Today, CSPI filed a complaint with the Federal Trade Commission (FTC) about one product -- Enzyte -- for deceptive advertising. Enzyte's parent company, Berkeley Nutritionals, is also under scrutiny by the Ohio State Attorney General's office. In addition, the company is also the target of two class-action lawsuits looking for customer refunds.

"It's really extraordinary that this product is advertised on television, in newspapers, making these claims that just have no basis," says David Schardt, a CSPI senior nutritionist, in a news release. "It's really too bad that the FTC, the agency that regulates advertising, has been so slow in protecting consumers."

"Enzyte is more successful subtracting from the male wallet than it is adding to the male organ," Schardt says in a news release. "It's basically just an expensive placebo."

"People are so frustrated or desperate, and they don't want to spend too much money, so they buy these things," Jack Mydlo, MD, professor and chair of urology at Temple University School of Medicine, tells WebMD.

"It's the snake oil of the new millennium... like a used car company that sells lemons," says Mydlo. "Most of these companies make their millions in a few months, and then pull up stakes by the time they're found out. They don't care, they've made their money."

16 Ingredients, but No Go

Enzyte is a typical, well-advertised example of "scores and scores" of erection supplements, says Schardt.

In their study, CSPI researchers analyzed evidence on the most common ingredients contained in Enzyte and similar products -- arginine, ginseng, ginkgo, horny goat weed, maca, and Tribulus terrestris (testicle tissue), and the herb yohimbe.

"There is no evidence that any of those ingredients in the amounts found in Enzyte have the effect they claim," Schardt says. "This applies to just about every one of these products out there."

Arginine occurs naturally in nearly every food, and is converted in the body into nitric oxide, which relaxes and opens up blood vessels in the body.
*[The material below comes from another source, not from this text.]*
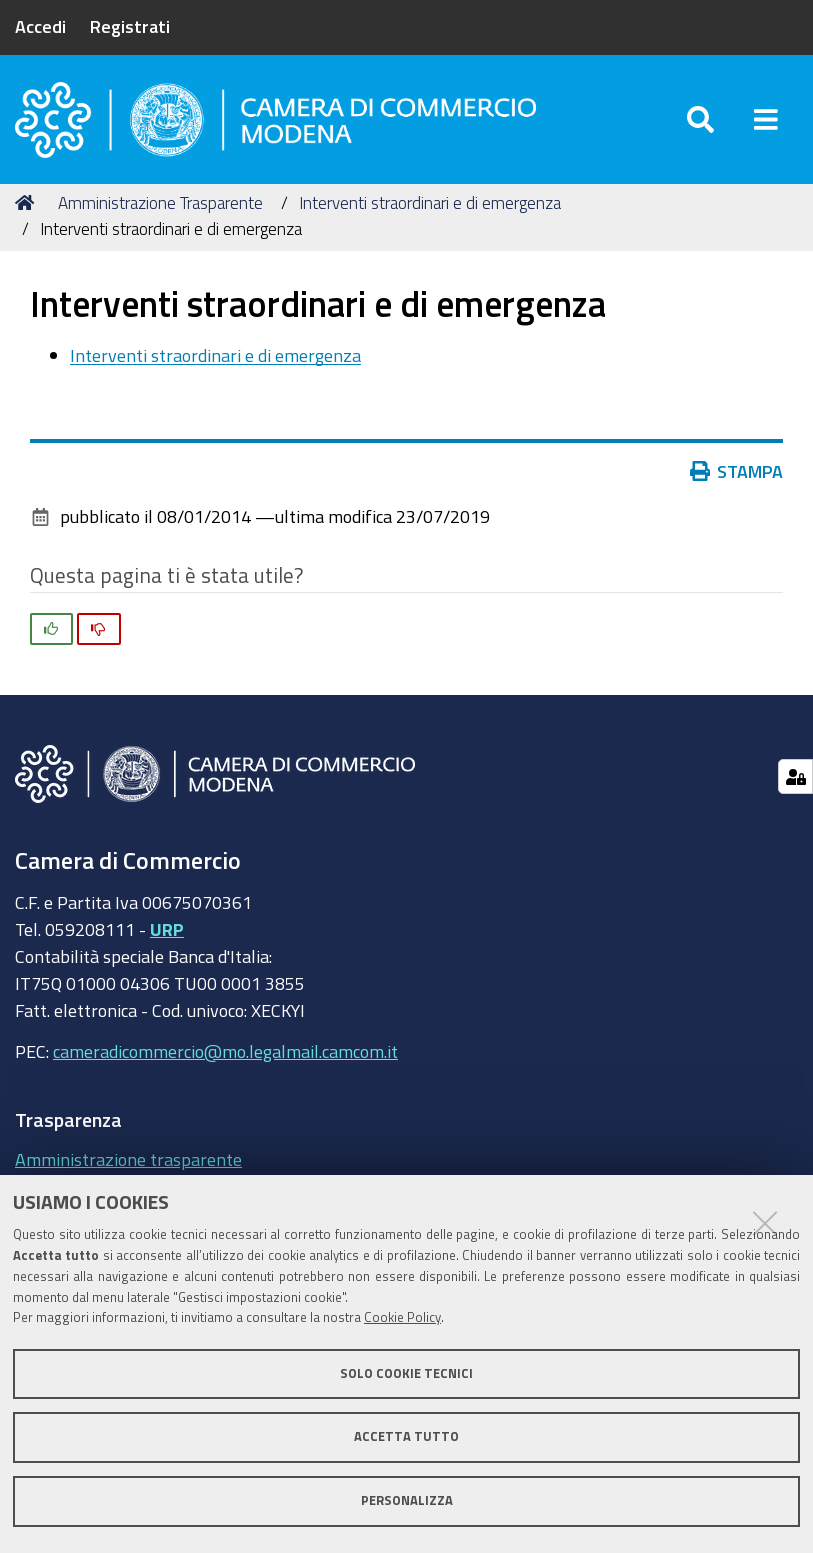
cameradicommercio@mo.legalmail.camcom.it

In fact, Viagra works by increasing the availability of nitric oxide. But there is little or no evidence that taking arginine as a supplement works with any sexual problems, says the CSPI.

Yohimbe is an unreliable natural source of the prescription drug Yohimbine, which is sometimes prescribed for erectile dysfunction. But Yohimbine may cause sudden spikes in blood pressure, says CSPI.